# Definition of Definite Integral

• Feb 6th 2008, 03:37 PM
aquaglass88
THanks so much for your help!!
• Feb 7th 2008, 12:05 AM
mr fantastic
Quote:

Originally Posted by aquaglass88
Hi I am trying to find use the definition of the definite integral to prove that
the integral of (x^2)dx in [a,b] = [(b^3) - (a^3)]/3

I started out using the Reiman Sums except I ended up with
lim as n approaches infinity [nab^2 - bab^2 + b^3 - na^3 + a^3 - ab^2]^2
-------------------------------------------------------
n^2

I have no clue how that equals b cubed minus a cubed over 3 and I'm not sure what I did wrong if I did.

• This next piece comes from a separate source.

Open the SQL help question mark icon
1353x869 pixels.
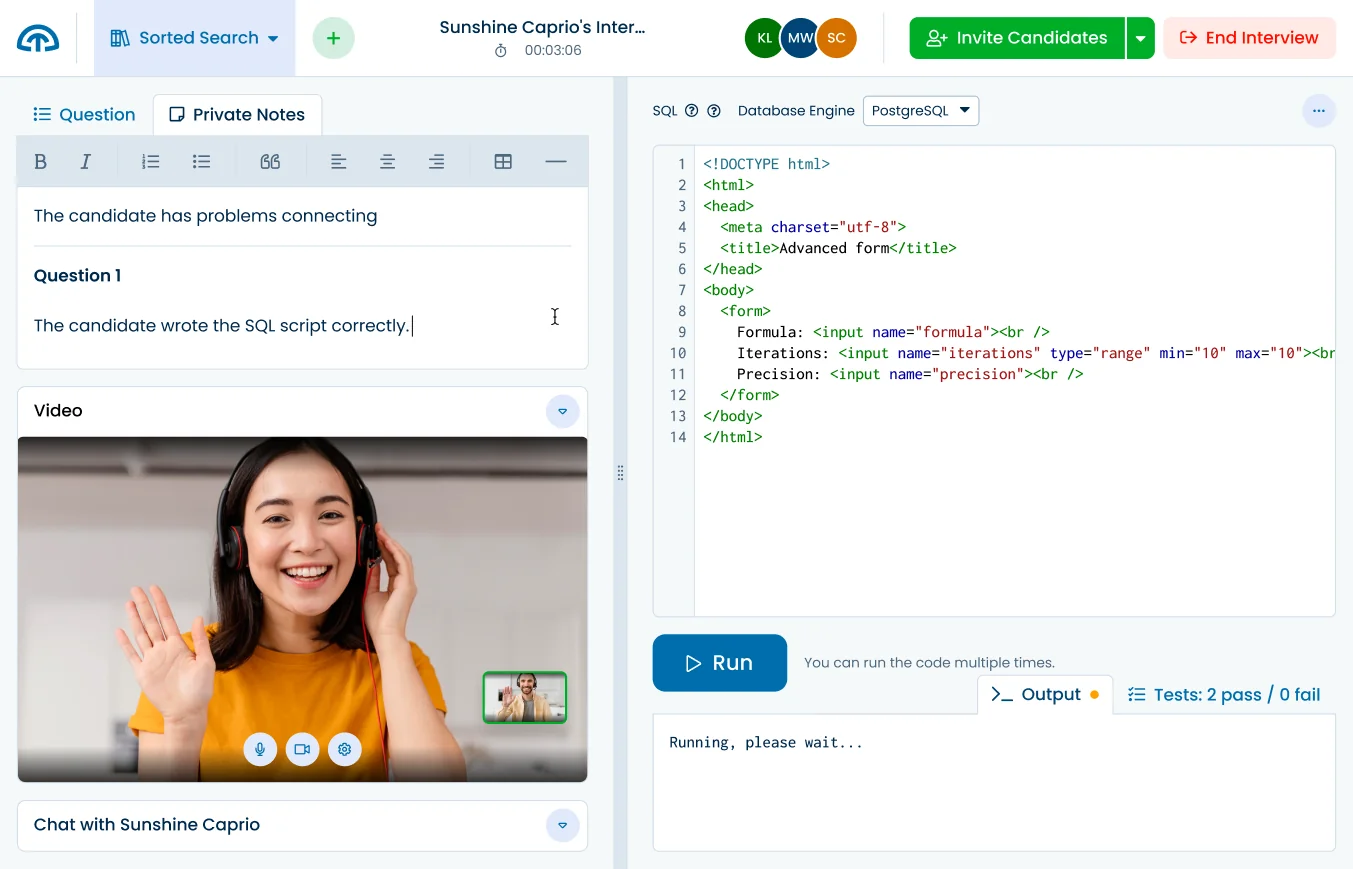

THanks so much for your help!!

Using right end-points, by definition:

$\displaystyle \int_a^b x^2 \, dx = \lim_{n \rightarrow \infty} \left( \frac{b-a}{n} \right) \sum_{i=1}^{\infty} f\left( a + \frac{(b-a)i}{n}\right) = \lim_{n \rightarrow \infty} \left( \frac{b-a}{n} \right) \sum_{i=1}^{\infty} \left( a + \frac{(b-a)i}{n} \right)^2$

Expand:

$\displaystyle = \lim_{n \rightarrow \infty} \left[ \frac{(b-a)}{n} \sum_{i=1}^{\infty} a^2 + \frac{2a(b-a)^2}{n^2} \sum_{i=1}^{\infty} i + \frac{(b-a)^3}{n^3} \sum_{i=1}^{\infty} i^2 \right]$

Substitute the well known sum of each series:

$\displaystyle = \lim_{n \rightarrow \infty} \left[ \frac{(b-a)}{n} (a^2n) + \frac{2a(b-a)^2}{n^2} \frac{n(n-1)}{2} + \frac{(b-a)^3}{n^3} \frac{n(n+1)(2n+1)}{6} \right]$

Simplify each term by cancelling common factors:

$\displaystyle = \lim_{n \rightarrow \infty} \left[ (b-a)a^2 + \frac{a(b-a)^2(n-1)}{n} + \frac{(b-a)^3 (n+1)(2n+1)}{6n^2} \right]$

Take the limit term by term:

$\displaystyle = (b-a)a^2 + a(b-a)^2 \lim_{n \rightarrow \infty}\frac{(n-1)}{n} + \frac{(b-a)^3}{6}\lim_{n \rightarrow \infty}\frac{(n+1)(2n+1)}{n^2}$

Evaluate the simple limits:

$\displaystyle = (b-a)a^2 + a(b-a)^2 (1) + \frac{(b-a)^3}{6} (2)$

$\displaystyle = (b-a)a^2 + a(b-a)^2 + \frac{(b-a)^3}{3}$

Simplify:

$\displaystyle = \frac{b^3}{3} - \frac{a^3}{3}$.